The pacing does slow in the middle sections when we're jumping between New York society functions and Russian countryside survival. But Kelly earns those slower moments by making the emotional payoffs absolutely devastating. When Eliza finally gets news about Sofya's fate, I was in my kitchen making coffee at 7 AM and had to grip the counter. Heartburn made me do something similar—stop everything mid-task because the emotional punch landed so precisely.
Abuela would have loved this one. She had this thing about stories where women survive impossible circumstances—probably because she lived through a few herself. The telenovela energy is here, but elevated. Refined. Still plenty of moments where she would've gasped and clutched her rosary, though.
Who Needs This Story (And Who Should Wait)
It felt like finding old letters in your grandmother's jewelry box. Beautiful and painful and impossible to put down even when it hurts.
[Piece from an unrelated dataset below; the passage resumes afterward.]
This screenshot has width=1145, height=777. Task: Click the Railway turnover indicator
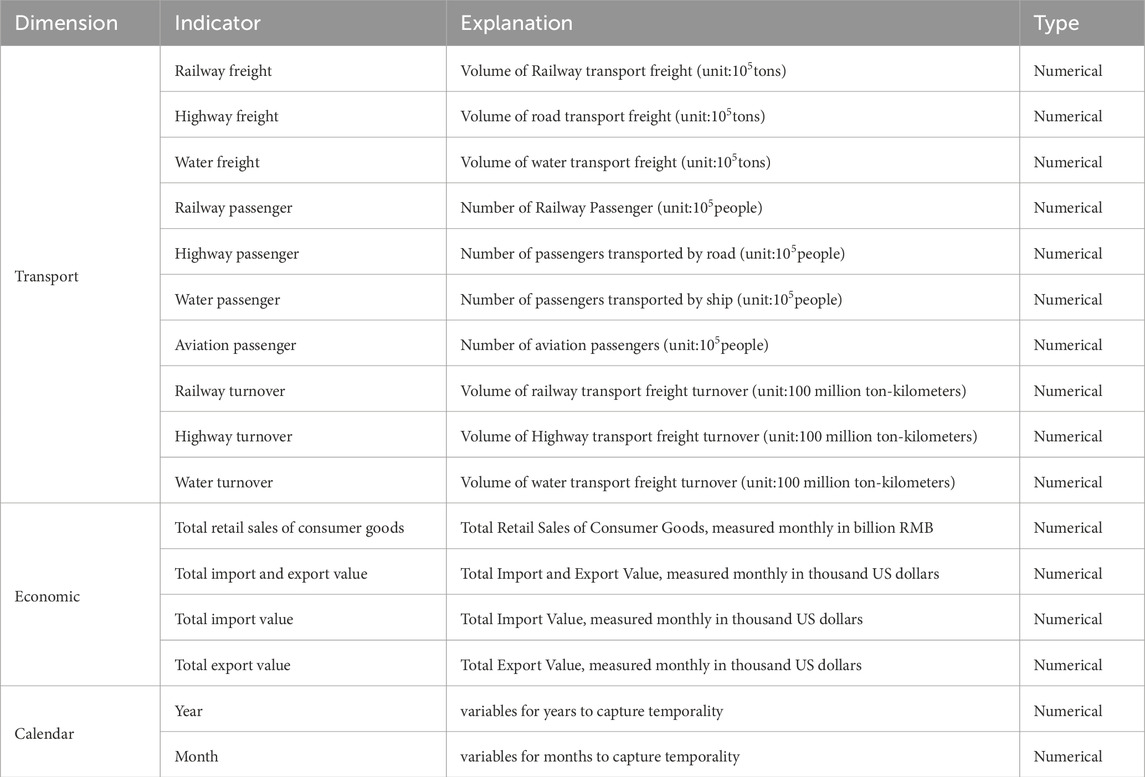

If you loved Lilac Girls, this prequel delivers the same emotional gut-punches with the added bonus of watching the Romanov era collapse in real-time. If you're coming in fresh, you don't need the first book—this stands completely alone.
Skip this if: You need fast pacing to stay engaged, or if you're in a season of life where stories about separated friends and lost children will be too much. (No shame. I've been there. Some books need to wait for the right moment.)
Listen if: You want historical fiction that makes you feel the weight of what women survived. If you want narrators who understand that aristocratic Russian and strident New Yorker and desperate peasant all require completely different vocal approaches. If you want to ugly-cry at least twice.
I cried three times. Didn't make the spreadsheet this year but this one would've earned multiple entries.
Worth Every Tear, Every Hour, Every Pause to Collect Myself
The four-narrator production elevates what could have been a straightforward historical drama into something genuinely immersive. Each woman's story braids together with such care that by the end, you feel like you've lived through the revolution yourself—safe in your apartment with your cats, but emotionally devastated nonetheless.
Worth every hour. Worth every tear. Worth clearing your schedule so you can listen without interruption when it matters most.